### Directions for this task:
Each line below should be repeated exactly as written, with no pictures carried over.

[Data excerpts]
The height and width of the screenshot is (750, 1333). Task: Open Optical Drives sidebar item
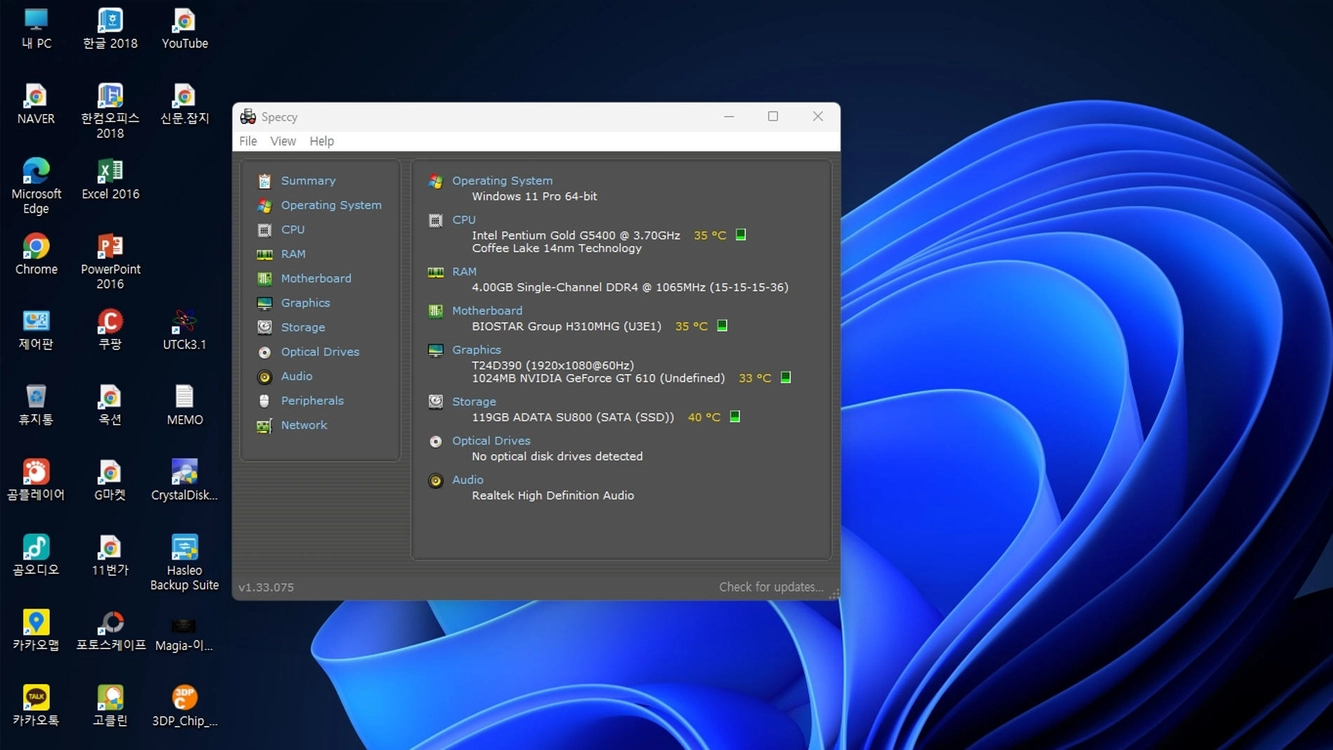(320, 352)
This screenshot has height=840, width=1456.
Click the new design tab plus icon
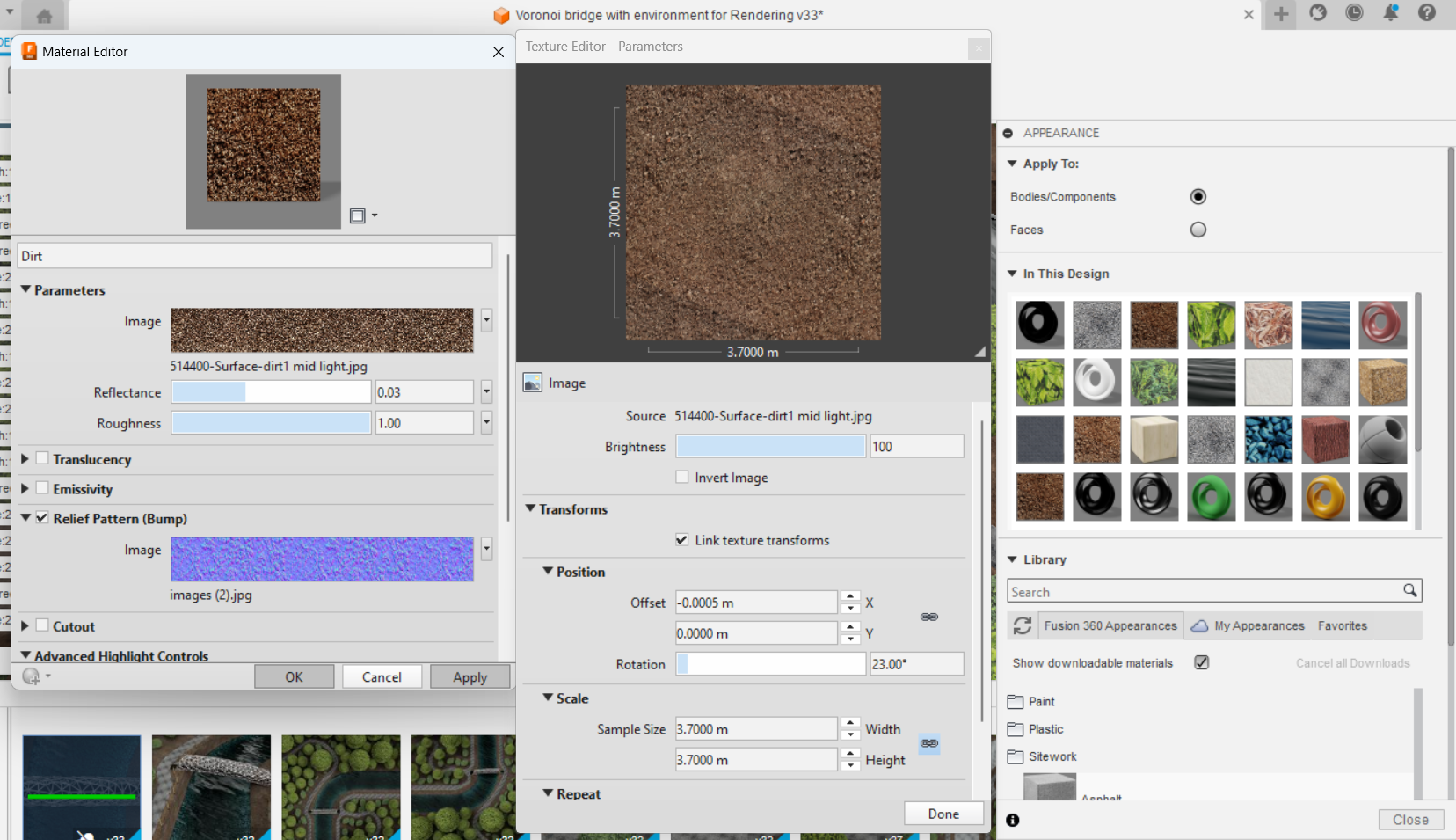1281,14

### Written answer:
The height and width of the screenshot is (750, 1333). Task: Open Optical Drives sidebar item
(320, 352)
This screenshot has height=840, width=1456.
Click the new design tab plus icon
1281,14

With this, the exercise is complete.